# Import common libraries

In [None]:
# -*- coding: utf-8 -*-
"""
@author: basharm
"""
import tensorflow as tf
import numpy as np
import pandas as pd
import random as rn
import spacy
import re
import html

BASE = 'C:\\Users\\basharm\\PythonJupyter\\CoVID19CodeGit\\data\\sentiment_data\\'


# Initialise Random variables and Tensor Board

In [None]:
#SEED = 100
SEED = 123

#reference: https://keras.io/getting-started/faq/#how-can-i-obtain-reproducible-results-using-keras-during-development
# The below is necessary in Python 3.2.3 onwards to
# have reproducible behavior for certain hash-based operations.
# See these references for further details:
# https://docs.python.org/3.4/using/cmdline.html#envvar-PYTHONHASHSEED
# https://github.com/keras-team/keras/issues/2280#issuecomment-306959926

import os
os.environ['PYTHONHASHSEED'] = '0'

# The below is necessary for starting Numpy generated random numbers
# in a well-defined initial state.

np.random.seed(SEED)

# The below is necessary for starting core Python generated random numbers
# in a well-defined state.

rn.seed(SEED)

# Force TensorFlow to use single thread.
# Multiple threads are a potential source of
# non-reproducible results.
# For further details, see: https://stackoverflow.com/questions/42022950/which-seeds-have-to-be-set-where-to-realize-100-reproducibility-of-training-res

session_conf = tf.ConfigProto(intra_op_parallelism_threads=1, inter_op_parallelism_threads=1)

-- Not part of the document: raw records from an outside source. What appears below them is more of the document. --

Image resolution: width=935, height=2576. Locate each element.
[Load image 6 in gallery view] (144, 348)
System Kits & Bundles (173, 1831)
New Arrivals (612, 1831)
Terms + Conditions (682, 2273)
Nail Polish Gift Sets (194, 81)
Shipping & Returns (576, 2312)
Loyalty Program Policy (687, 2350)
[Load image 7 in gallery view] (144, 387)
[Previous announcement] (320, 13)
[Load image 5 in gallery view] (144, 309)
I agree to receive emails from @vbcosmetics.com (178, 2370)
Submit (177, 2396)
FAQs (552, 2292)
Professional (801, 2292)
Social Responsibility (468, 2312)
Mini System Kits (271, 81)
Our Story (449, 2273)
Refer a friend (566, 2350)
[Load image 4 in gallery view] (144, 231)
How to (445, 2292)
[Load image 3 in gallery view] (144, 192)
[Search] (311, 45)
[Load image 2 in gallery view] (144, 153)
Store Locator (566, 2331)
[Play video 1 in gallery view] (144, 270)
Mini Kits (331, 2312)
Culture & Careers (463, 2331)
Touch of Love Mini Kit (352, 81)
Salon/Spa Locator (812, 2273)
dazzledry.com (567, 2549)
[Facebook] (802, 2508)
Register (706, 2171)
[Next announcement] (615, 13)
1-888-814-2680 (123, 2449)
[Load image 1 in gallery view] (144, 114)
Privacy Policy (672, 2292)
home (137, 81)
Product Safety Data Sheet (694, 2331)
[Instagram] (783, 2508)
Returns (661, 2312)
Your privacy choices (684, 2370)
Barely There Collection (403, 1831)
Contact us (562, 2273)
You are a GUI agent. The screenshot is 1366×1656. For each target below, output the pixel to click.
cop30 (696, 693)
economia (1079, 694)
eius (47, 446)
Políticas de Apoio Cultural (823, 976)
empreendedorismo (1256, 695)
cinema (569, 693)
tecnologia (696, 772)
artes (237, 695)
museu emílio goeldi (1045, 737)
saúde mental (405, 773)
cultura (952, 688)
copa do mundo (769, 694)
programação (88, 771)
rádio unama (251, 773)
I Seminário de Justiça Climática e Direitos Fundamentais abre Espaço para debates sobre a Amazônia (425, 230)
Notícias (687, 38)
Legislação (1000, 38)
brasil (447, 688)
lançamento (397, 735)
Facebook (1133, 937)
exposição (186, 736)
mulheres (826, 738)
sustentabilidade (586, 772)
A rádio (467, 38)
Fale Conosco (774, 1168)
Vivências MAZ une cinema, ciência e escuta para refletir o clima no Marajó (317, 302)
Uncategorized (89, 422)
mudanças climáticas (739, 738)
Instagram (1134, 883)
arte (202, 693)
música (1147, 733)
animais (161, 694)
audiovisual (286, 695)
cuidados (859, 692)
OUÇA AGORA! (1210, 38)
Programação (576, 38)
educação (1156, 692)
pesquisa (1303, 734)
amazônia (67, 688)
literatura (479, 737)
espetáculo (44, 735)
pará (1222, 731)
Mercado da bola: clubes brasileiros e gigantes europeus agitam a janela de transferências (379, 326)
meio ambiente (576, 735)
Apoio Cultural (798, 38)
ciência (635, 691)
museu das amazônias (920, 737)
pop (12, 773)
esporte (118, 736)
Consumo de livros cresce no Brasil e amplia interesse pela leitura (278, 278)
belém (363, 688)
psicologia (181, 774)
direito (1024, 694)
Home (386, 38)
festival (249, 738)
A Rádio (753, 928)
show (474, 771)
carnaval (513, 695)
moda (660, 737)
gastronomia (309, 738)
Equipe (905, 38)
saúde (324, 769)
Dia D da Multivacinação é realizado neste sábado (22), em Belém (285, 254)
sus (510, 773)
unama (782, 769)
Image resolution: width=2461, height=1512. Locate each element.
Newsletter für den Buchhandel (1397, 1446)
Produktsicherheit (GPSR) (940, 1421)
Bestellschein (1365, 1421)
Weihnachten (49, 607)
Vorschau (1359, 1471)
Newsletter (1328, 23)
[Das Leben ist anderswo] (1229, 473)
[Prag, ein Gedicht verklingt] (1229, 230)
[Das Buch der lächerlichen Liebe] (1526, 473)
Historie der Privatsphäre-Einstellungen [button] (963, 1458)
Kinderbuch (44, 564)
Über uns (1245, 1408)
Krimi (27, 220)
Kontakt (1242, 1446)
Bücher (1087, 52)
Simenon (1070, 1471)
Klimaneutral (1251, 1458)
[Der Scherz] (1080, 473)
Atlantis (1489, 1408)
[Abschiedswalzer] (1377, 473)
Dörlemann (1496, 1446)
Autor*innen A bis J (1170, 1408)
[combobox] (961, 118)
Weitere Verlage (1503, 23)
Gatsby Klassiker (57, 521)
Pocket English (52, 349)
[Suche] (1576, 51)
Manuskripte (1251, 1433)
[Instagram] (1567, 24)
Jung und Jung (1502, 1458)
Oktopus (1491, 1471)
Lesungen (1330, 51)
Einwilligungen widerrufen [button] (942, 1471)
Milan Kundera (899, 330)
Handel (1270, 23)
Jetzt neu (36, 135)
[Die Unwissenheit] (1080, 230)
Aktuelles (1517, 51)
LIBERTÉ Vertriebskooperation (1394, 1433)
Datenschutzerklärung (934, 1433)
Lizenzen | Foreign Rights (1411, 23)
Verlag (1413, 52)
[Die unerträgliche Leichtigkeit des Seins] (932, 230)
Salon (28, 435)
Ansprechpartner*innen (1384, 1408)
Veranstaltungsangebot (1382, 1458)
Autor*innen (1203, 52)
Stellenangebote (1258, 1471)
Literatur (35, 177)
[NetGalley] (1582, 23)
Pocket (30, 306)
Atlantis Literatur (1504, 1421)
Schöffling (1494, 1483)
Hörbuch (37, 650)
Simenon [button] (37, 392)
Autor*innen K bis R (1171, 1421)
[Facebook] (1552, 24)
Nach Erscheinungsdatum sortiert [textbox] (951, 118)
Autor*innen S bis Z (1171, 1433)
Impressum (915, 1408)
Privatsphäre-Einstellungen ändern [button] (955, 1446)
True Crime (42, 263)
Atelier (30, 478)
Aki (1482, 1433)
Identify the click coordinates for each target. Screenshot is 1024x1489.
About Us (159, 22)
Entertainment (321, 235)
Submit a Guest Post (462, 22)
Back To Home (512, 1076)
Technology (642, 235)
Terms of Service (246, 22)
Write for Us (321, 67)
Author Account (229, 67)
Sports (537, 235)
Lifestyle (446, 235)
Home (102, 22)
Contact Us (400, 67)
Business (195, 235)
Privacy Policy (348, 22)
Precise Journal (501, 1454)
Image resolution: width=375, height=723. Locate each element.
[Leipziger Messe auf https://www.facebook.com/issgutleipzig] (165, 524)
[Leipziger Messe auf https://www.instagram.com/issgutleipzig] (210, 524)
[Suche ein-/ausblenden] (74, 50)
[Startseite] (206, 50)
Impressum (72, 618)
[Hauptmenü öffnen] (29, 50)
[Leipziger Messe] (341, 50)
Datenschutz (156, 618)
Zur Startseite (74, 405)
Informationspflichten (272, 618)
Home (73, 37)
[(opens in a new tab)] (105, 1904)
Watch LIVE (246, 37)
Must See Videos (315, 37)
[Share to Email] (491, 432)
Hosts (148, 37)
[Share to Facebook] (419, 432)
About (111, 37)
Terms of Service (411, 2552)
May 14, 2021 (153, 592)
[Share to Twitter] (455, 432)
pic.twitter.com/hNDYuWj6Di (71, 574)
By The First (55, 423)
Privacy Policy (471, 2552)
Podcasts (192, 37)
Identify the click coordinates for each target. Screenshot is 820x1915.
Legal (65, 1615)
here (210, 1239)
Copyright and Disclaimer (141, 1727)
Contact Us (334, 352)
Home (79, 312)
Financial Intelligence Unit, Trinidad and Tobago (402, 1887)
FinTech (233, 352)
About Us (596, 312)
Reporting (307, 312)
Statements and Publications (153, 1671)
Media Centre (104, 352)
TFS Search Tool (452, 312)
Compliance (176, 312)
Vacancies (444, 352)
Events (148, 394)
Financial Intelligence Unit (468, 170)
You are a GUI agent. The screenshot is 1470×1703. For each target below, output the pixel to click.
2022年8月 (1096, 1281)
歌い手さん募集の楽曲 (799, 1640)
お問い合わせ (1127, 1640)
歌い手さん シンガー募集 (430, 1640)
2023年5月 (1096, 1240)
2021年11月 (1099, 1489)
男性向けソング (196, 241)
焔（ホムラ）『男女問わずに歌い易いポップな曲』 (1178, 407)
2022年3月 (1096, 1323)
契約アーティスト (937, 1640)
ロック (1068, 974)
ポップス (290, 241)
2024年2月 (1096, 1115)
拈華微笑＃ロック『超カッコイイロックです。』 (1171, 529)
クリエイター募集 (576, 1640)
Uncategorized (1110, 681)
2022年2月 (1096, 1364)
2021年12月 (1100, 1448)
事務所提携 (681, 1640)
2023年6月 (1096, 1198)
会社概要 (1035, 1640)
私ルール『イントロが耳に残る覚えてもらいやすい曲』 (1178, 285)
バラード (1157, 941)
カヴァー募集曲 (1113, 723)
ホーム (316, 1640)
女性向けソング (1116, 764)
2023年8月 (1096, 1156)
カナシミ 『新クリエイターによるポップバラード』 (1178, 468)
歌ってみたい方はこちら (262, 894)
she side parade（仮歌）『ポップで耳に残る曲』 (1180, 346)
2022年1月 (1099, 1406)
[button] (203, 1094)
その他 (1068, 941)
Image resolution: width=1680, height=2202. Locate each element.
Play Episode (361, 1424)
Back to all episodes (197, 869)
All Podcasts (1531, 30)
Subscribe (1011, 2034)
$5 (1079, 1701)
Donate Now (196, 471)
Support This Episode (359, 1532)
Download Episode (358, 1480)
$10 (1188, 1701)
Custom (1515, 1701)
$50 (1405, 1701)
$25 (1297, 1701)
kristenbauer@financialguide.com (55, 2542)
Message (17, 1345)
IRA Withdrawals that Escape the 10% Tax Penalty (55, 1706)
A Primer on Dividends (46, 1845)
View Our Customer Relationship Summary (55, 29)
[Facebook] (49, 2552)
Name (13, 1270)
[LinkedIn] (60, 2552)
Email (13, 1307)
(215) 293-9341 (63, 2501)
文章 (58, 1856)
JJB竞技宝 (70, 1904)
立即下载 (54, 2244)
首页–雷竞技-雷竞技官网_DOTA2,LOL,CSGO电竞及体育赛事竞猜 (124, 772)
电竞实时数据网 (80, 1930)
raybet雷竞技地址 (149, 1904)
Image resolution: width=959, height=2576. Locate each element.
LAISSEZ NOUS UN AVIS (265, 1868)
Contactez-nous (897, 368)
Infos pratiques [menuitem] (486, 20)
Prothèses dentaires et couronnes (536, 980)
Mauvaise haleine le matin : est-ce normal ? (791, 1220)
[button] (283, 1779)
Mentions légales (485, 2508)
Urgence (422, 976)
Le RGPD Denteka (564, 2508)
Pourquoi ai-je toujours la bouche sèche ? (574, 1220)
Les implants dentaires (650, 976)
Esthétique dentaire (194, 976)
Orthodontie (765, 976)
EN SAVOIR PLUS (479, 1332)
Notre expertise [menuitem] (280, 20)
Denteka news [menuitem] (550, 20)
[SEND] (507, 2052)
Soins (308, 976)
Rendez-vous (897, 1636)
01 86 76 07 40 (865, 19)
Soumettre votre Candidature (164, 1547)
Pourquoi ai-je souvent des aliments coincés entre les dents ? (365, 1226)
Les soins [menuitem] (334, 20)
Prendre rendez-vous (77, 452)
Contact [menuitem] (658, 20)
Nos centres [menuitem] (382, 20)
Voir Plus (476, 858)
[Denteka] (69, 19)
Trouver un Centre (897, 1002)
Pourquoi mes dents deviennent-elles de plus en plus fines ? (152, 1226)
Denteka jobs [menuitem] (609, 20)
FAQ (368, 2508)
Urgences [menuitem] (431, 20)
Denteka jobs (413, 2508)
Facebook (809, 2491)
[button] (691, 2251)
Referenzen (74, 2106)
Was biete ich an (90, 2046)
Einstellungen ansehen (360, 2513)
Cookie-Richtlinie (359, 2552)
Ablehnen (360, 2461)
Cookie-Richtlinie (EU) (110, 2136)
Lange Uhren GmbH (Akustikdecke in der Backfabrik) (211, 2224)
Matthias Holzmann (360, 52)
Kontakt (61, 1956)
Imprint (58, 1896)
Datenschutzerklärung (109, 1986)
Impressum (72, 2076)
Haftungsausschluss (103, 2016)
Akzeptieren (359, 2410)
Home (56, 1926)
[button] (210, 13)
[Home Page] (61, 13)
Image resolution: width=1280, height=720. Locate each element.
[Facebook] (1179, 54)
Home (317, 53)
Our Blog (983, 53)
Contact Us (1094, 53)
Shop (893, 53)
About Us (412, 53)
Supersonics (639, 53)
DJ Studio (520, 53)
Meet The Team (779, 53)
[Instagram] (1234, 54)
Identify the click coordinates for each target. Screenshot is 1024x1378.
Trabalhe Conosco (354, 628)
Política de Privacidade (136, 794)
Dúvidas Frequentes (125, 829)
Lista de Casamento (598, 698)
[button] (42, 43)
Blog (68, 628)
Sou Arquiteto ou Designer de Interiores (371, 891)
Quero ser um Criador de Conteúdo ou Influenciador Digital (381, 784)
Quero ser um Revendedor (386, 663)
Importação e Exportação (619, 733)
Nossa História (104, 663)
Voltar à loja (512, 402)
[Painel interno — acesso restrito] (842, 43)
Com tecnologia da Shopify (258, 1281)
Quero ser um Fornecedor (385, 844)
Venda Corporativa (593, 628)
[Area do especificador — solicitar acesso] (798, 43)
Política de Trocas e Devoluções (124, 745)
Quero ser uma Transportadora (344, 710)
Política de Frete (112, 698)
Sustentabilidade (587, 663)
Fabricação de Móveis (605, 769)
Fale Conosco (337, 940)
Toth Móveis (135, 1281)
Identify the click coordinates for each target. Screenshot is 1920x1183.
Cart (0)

from keras import backend as K

# The below tf.set_random_seed() will make random number generation
# in the TensorFlow backend have a well-defined initial state.
# For further details, see: https://www.tensorflow.org/api_docs/python/tf/set_random_seed
tf.reset_default_graph()
tf.set_random_seed(SEED)

sess = tf.Session(graph=tf.get_default_graph(), config=session_conf)
K.set_session(sess)

# Rest of code follows ...

# Preprocessing
Preprocessing is seperately done using Clean_Sentiment_Tweets_Bashar.ipynb

# Loading Data

In [None]:
print(BASE)
print(BASE+'train_pp.csv')
print(BASE+'test_pp.csv')

In [None]:
df_train = pd.read_csv(BASE+'train_pp.csv', encoding='utf8')
df_train.sample(5)

In [None]:
df_train = df_train[['target','text']]
df_train.head(5)

In [None]:
#(0 = negative, 2 = neutral, 4 = positive)
df_train['target'].value_counts()

In [None]:
df_test = pd.read_csv(BASE+'test_pp.csv', encoding='utf8')
df_test.sample(5)

In [None]:
df_test = df_test[['target', 'text']]
df_test.head(5)

In [None]:
df_test['target'].value_counts()

# Transforming data suitable for model format

In [None]:
X_train = list(df_train['text'].astype(str))
X_test = list(df_test['text'].astype(str))

In [None]:
#X_train

In [None]:
from keras.preprocessing.text import Tokenizer
from keras.preprocessing.sequence import pad_sequences
num_words = 100000
tokenizer = Tokenizer(num_words=num_words)
tokenizer.fit_on_texts(X_train)
xtrain = tokenizer.texts_to_sequences(X_train)
maxlen = max(map(lambda x: len(x),xtrain))
xtrain = pad_sequences(xtrain, maxlen=maxlen)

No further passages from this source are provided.